Task item:
The answer must be an exact reprint of the lines from the one with "Viewport: 1016px width, 618px height." through the final line of the data, with no pictures included.
____ Stored data
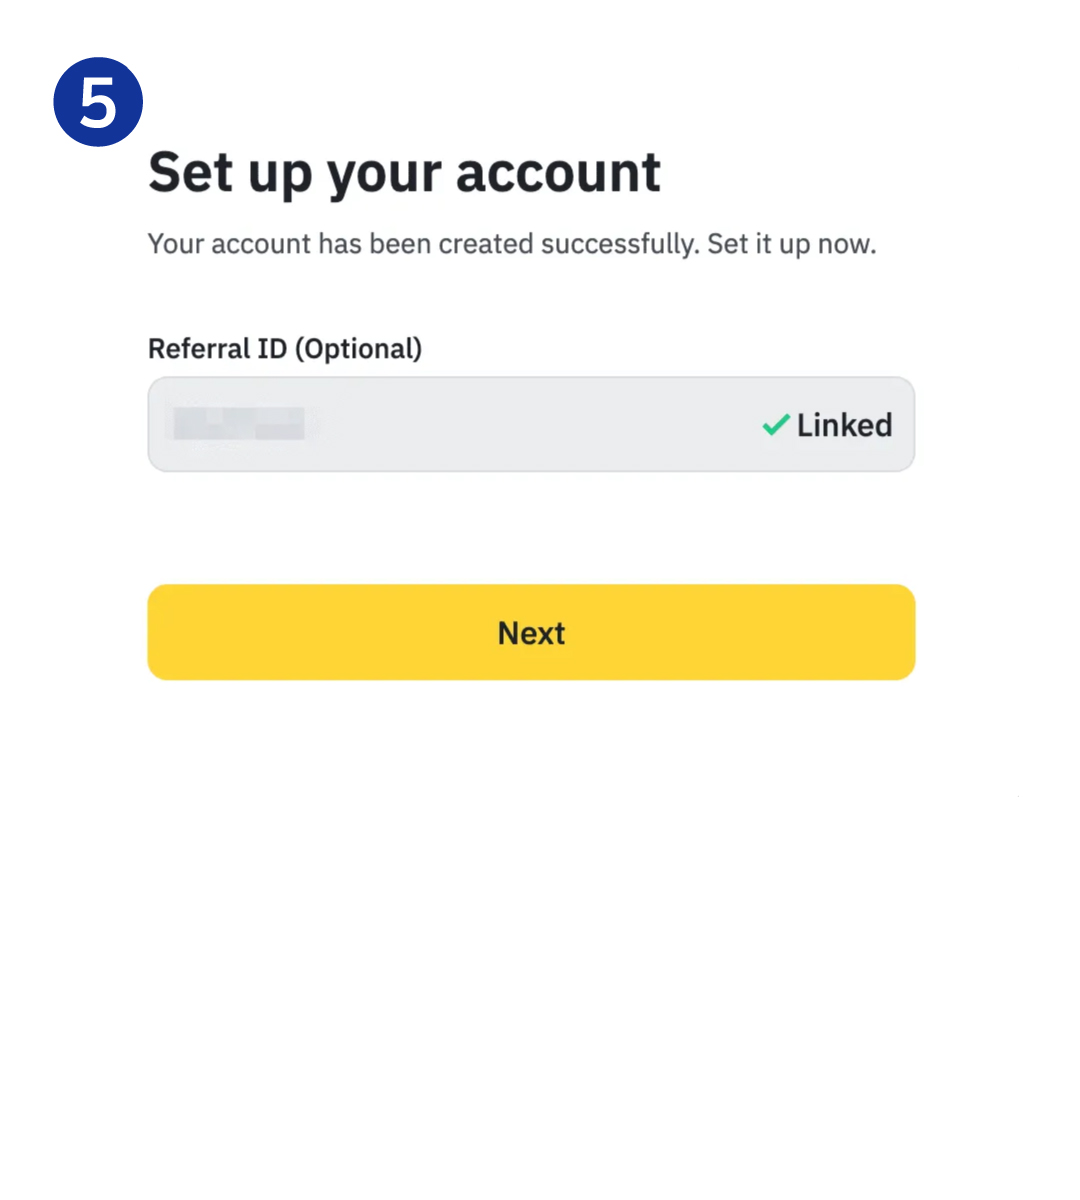Click the word "Your" starting the subtitle
The height and width of the screenshot is (1200, 1080).
176,244
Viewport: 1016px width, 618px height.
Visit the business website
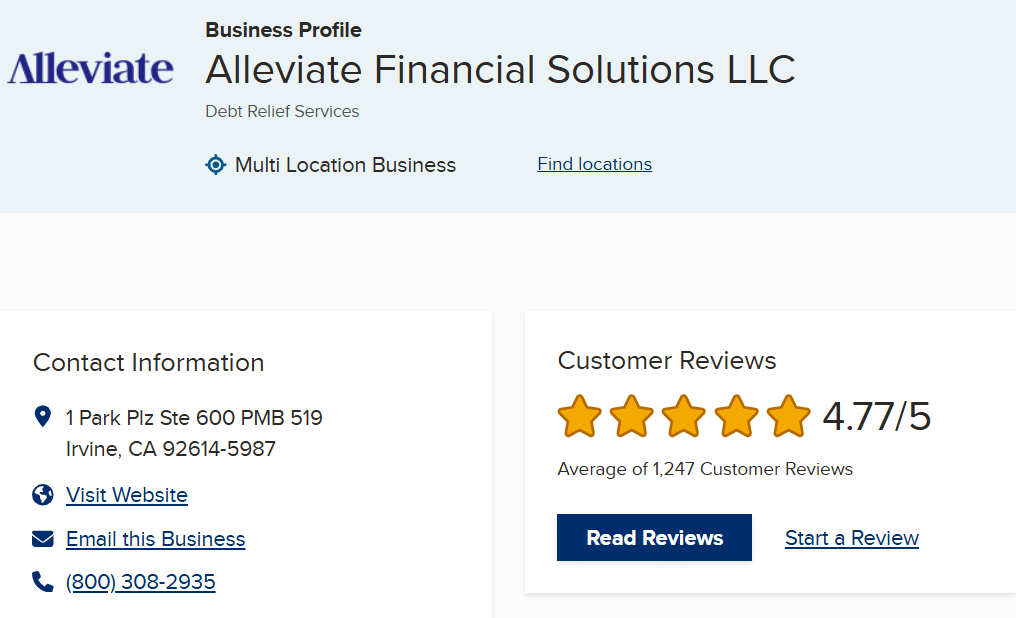[x=126, y=494]
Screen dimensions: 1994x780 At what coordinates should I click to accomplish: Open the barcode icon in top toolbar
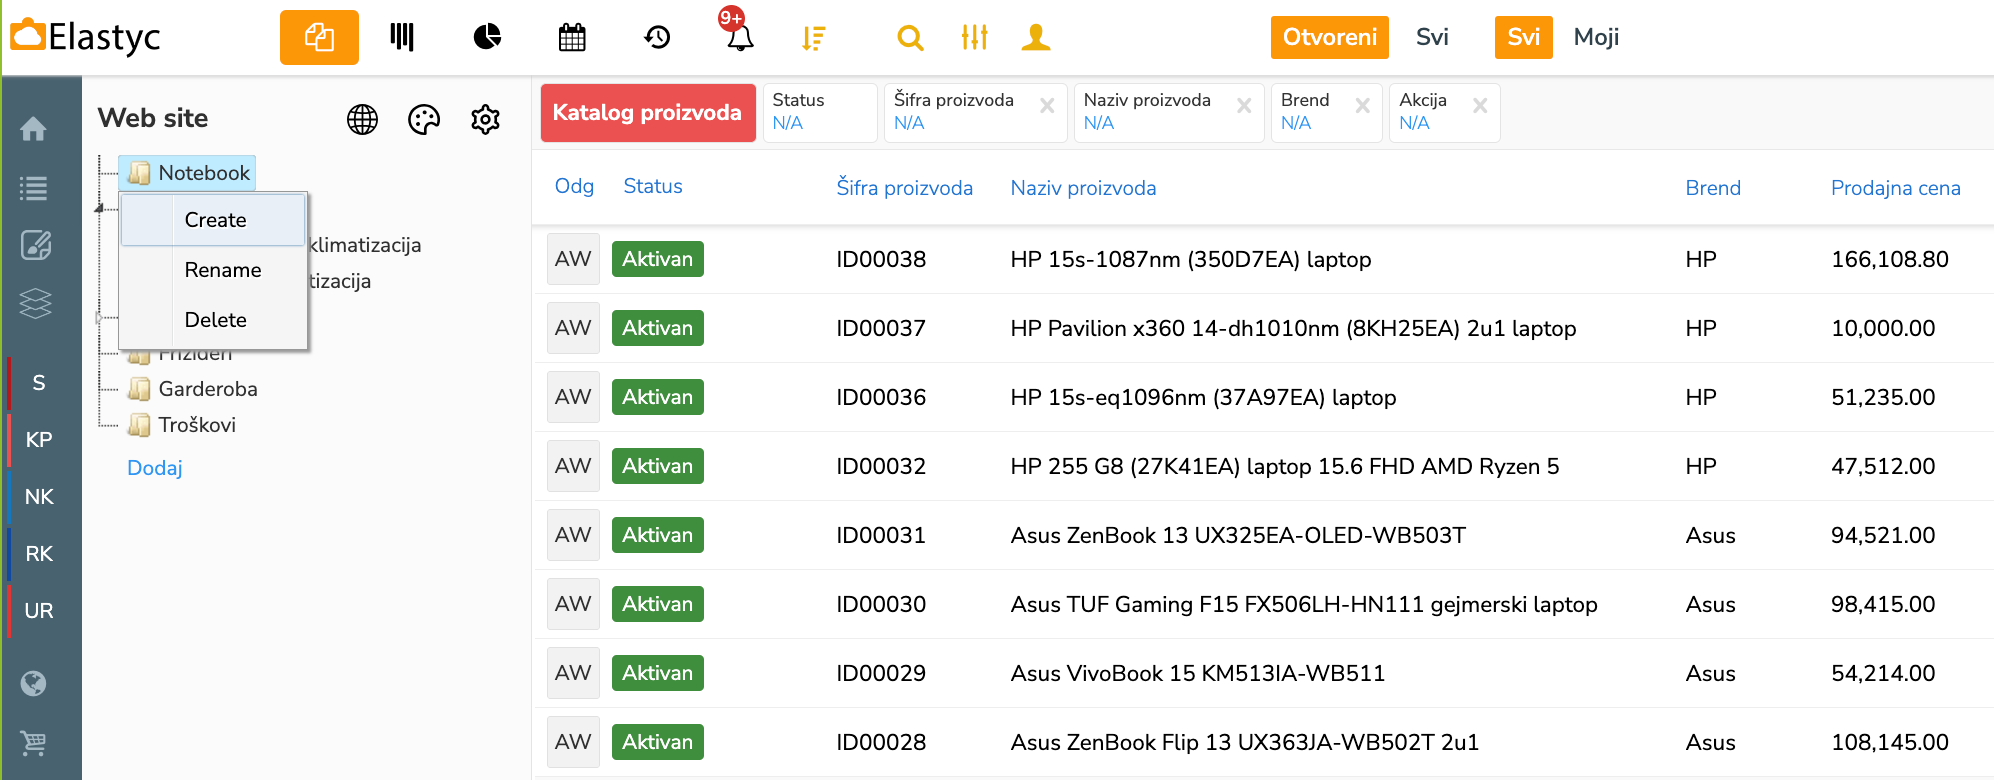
________
Your response:
Viewport: 1016px width, 618px height.
Visit the business website
[x=126, y=494]
Screen dimensions: 1994x780 At what coordinates should I click to accomplish: Open the barcode icon in top toolbar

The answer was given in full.